To a bassist with deeply ingrained, 34"-scale muscle memory, Taylor’s GS Mini-e Bass might feel like a ukulele at first. But size is about the only way this Taylor comes up short. The Mini-e reveals clean construction and an impeccable setup. After acclimatizing to its size, I got lost enjoying its buttery smooth neck and quick, ebony fretboard. And thanks to the D’Addario nylon-core strings made specifically for the Mini-e, the sometimes loud, zingy squeaking that can accompany the thicker roundwounds on acoustic bass guitars was held in check.

Unplugged, the 23 1/2"-scale Mini-e’s dry, woody timbre projects with impressive fullness and volume for small body. It’s plenty loud for solo practice or playing along with a couple guitarists, provided your pals use a lighter touch. Plugged in, the Mini-e came to life with a punchy thump and warmth that leans towards the darker tones of an upright, but remain articulate courtesy of the pronounced midrange. The sounds aren’t tight and bright like some long-scale acoustic basses, but that’s exactly what I liked about it.

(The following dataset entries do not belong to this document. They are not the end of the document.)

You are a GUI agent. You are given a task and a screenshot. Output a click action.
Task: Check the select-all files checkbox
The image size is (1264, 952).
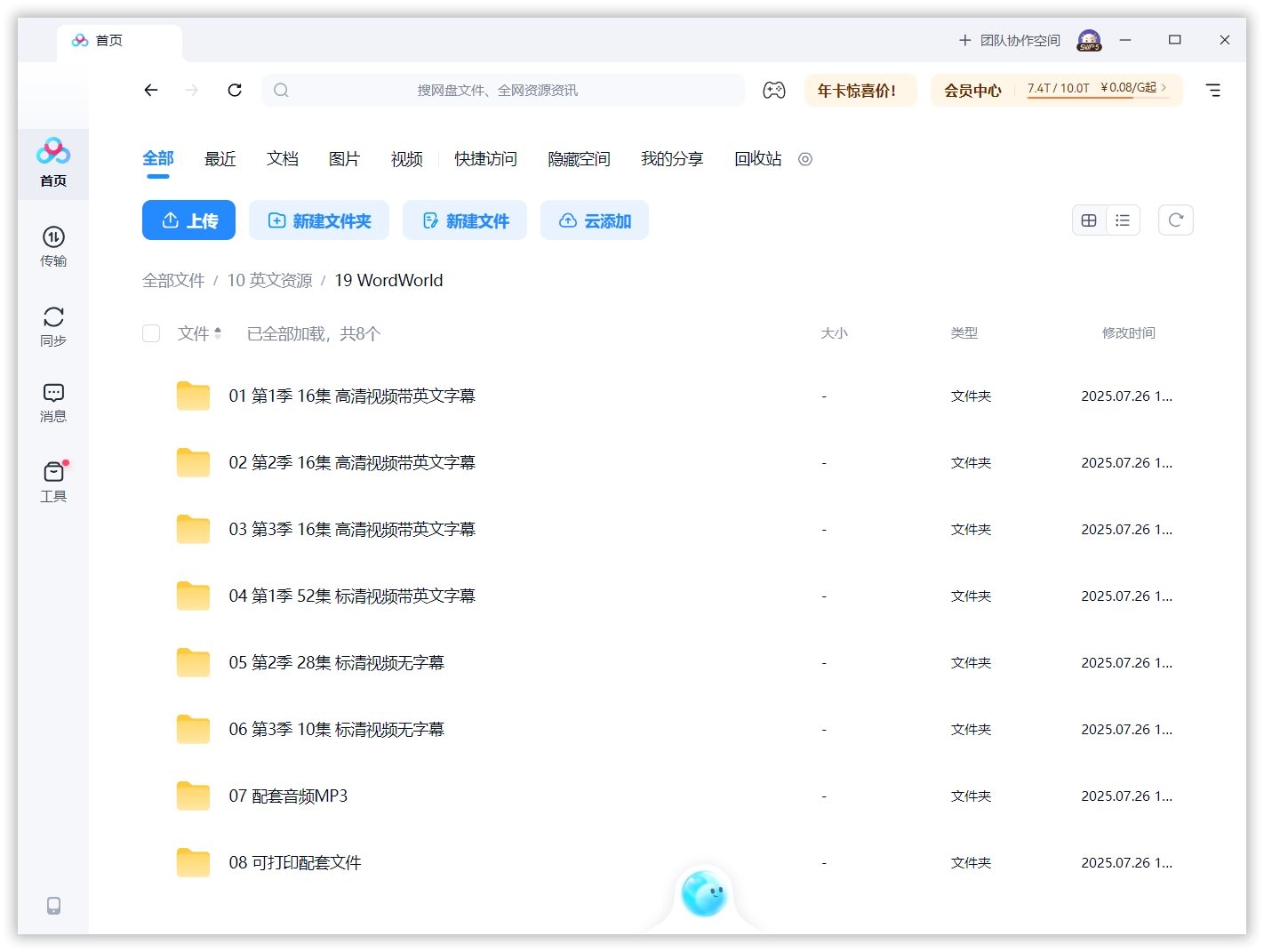click(x=151, y=333)
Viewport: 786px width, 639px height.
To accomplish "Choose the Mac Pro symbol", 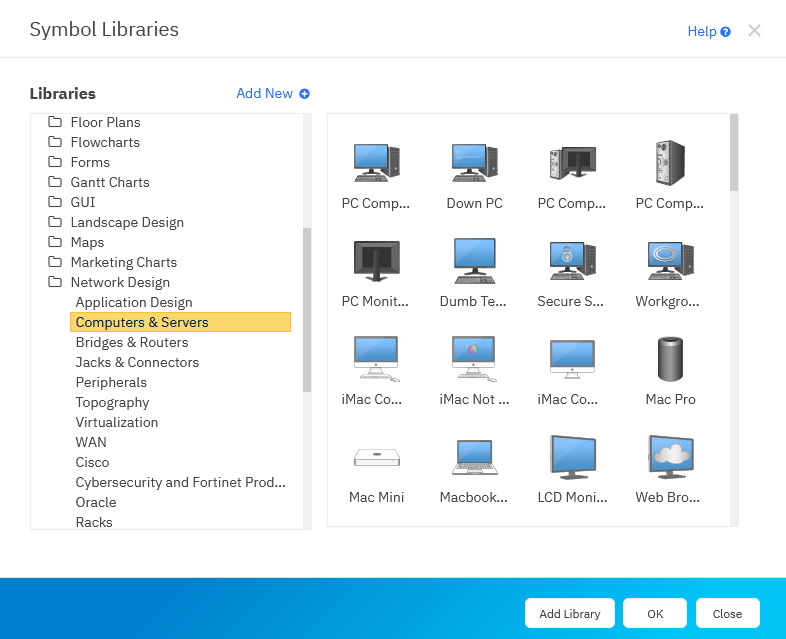I will (x=670, y=358).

The Mini-e Bass is a travel-sized instrument, but it can throw down with much bigger acoustic cousins. If you’re after an acoustic bass—be it for a couch companion, an addition to your live rig, or recording tool—the Mini-e should relieve you of the need to say “super-size me.”

Test gear: Gallien-Krueger 800RB head, Orange OBC212 cab, Focusrite Scarlett 2i4


Big, upright-esque tones from a small-bodied instrument. Super-clean build. Excellent playability. Nice gig bag.

Limited to one type of strings, so don’t get caught stranded without a backup set.